Connecting to Virtual File Systems
You can connect to most of your Virtual File Systems (VFS) through VFS connections in PDI. A VFS connection is a stored set of VFS properties that you can use to connect to a specific file system. In PDI, you can add a VFS connection and then reference that connection whenever you want to access files or folders on your Virtual File System. For example, you can use the VFS connection for Hitachi Content Platform (HCP) in any of the HCP transformation steps without the need to repeatedly enter your credentialing information for data access.
With a VFS connection, you can set your VFS properties with a single instance that can be used multiple times. The VFS connection supports the following file system types:
Google Cloud Storage
The Google Cloud Storage file system. See Google Cloud Storage for more information on this protocol.
Snowflake Staging
A staging area used by Snowflake to load files. See Snowflake staging area for more information on this protocol.
Amazon S3 / MinIO
- Simple Storage Service (S3) accesses the resources on Amazon Web Services. See Working with AWS Credentials for Amazon S3 setup instructions.
- MinIO accesses data objects on an Amazon compatible storage server. See the MinIO Quickstart Guide for MinIO setup instructions.
HCP
The Hitachi Content Platform. You must configure HCP and PDI before accessing the platform. See Access to HCP for more information.
Microsoft Azure
The Microsoft Azure Storage services. You must create an Azure account and configure Azure Data Lake Storage Gen2 and Blob Storage. See Access to Microsoft Azure for more information.

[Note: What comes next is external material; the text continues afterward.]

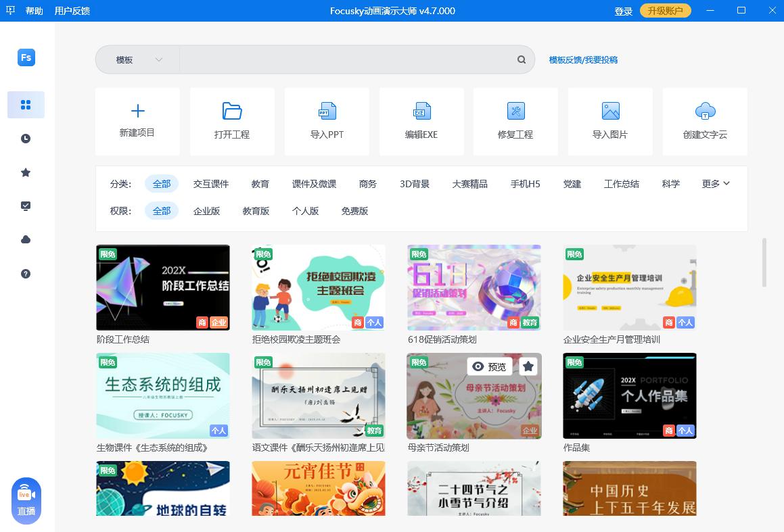Open help via the question mark sidebar icon

click(25, 274)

After you create a VFS connection, you can use it with PDI steps and entries that support the use of VFS connections. The VFS connection is saved in the repository. If you are not connected to a repository, the connection is saved locally on the machine where it was created.
If a VFS connection in PDI is not available for your Virtual File System, you may be able to access it with the VFS browser. See VFS browser for further details.
Before you begin
You must first perform a few setup tasks if you need to access the Google Cloud or the Hitachi Content Platform (HCP).
Access to Google Cloud
Perform the following steps to set up your system to use Google Cloud storage:
Procedure
Download the service account credentials file that you have created using the Google API Console to your local machine.

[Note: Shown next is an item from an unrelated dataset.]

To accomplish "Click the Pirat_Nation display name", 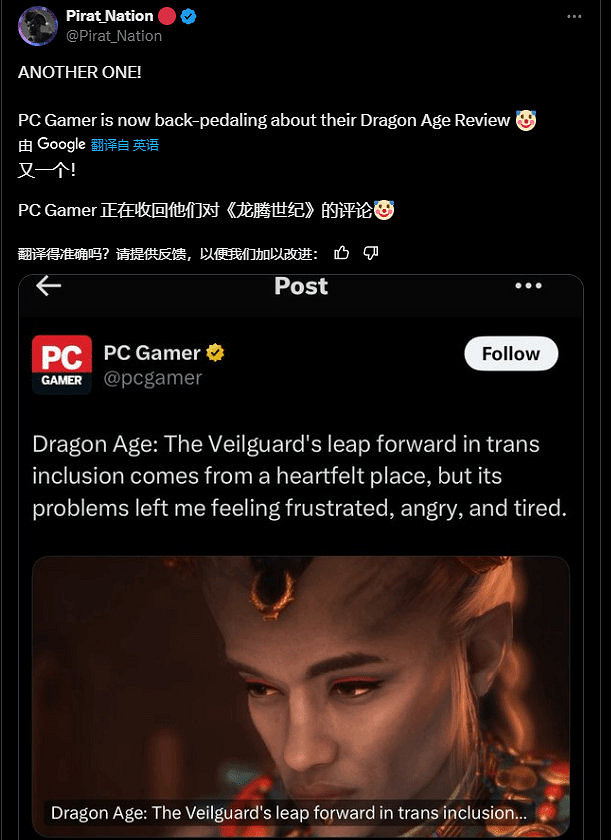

Create a new system environmental variable on your operating system named GOOGLE_APPLICATION_CREDENTIALS.
Set the path to the downloaded JSON service account credentials file as the value of the GOOGLE_APPLICATION_CREDENTIALS variable.
Results
Access to HCP
Within HCP, access control lists (ACLs) grant privileges to the user to perform a variety of file operations. Namespaces, owned and managed by tenants, are used for logical groupings, access and permissions, and object metadata such as versioning, retention and shred settings. For more information about HCP, see the Introduction to Hitachi Content Platform.

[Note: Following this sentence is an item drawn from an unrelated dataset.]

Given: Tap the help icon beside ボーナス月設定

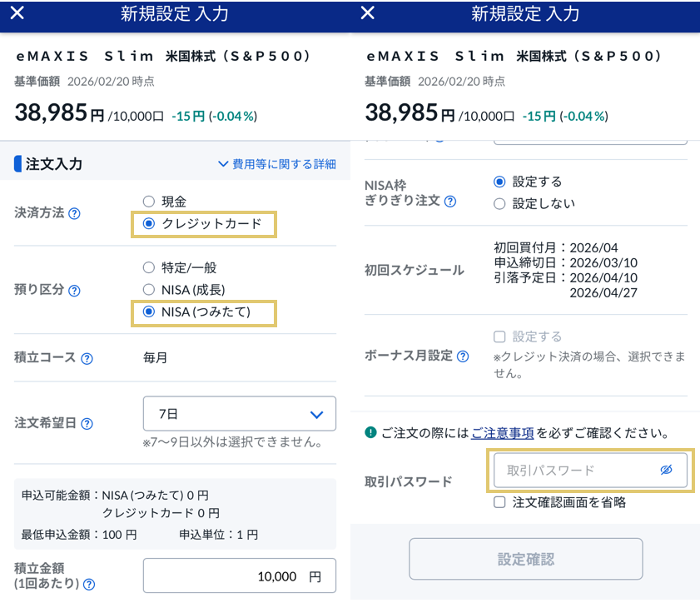Looking at the screenshot, I should (464, 356).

Perform the following steps to setup access to HCP:
Procedure
Log on to the HCP Tenant Management Console.
Click Namespaces and then select the Name you want to configure.
In the Protocols tab, click HTTP(S), and verify Enable HTTPS and Enable REST API with Authenticated access only are selected.
In the Settings tab, select ACLs.
Select the Enable ACLs check box and, when prompted, click Enable ACLs to confirm.
Results
Access to Data Catalog
Data Catalog has the capability of accessing and registering data stored either on Amazon, MinIO, or HDFS. Multiple connections in PDI are required to access Data Catalog and the resources that it manages:
- To access Data Catalog, you will need to know the authentication type used, instance URL, and your account credentials.
- To access S3 resources from Data Catalog, see Create a VFS connection.
- To access HDFS resources from Data Catalog, see Connecting to a Hadoop cluster with the PDI client.
Access to Microsoft Azure
To access Azure services from PDI, you must first create and configure your Azure Data Lake Gen 1, or Azure Data Lake Storage Gen2 and Blob Storage services. you should also enable the hierarchical namespace to maximize file system performance..
- Access to the Azure services requires an Azure account with an active subscription. See Create an account for free.
- Access to Azure Storage requires an Azure Storage account. See Create a storage account.
Create a VFS connection
Procedure
Start the PDI client (Spoon) and create a new transformation or job.
In the View tab of the Explorer pane, right-click the VFS Connections folder, then click New.
The New VFS connection dialog box opens.In the Connection Name field, enter a name that uniquely describes this connection.
The name can contain spaces, but it cannot include special characters, such as#
,$
, and%
.In the Connection Type field, select from one of the following types:
Amazon S3 / MinIO( Default):
- Simple Storage Service (S3) accesses the resources on Amazon Web Services. See Working with AWS Credentials for Amazon S3 setup instructions.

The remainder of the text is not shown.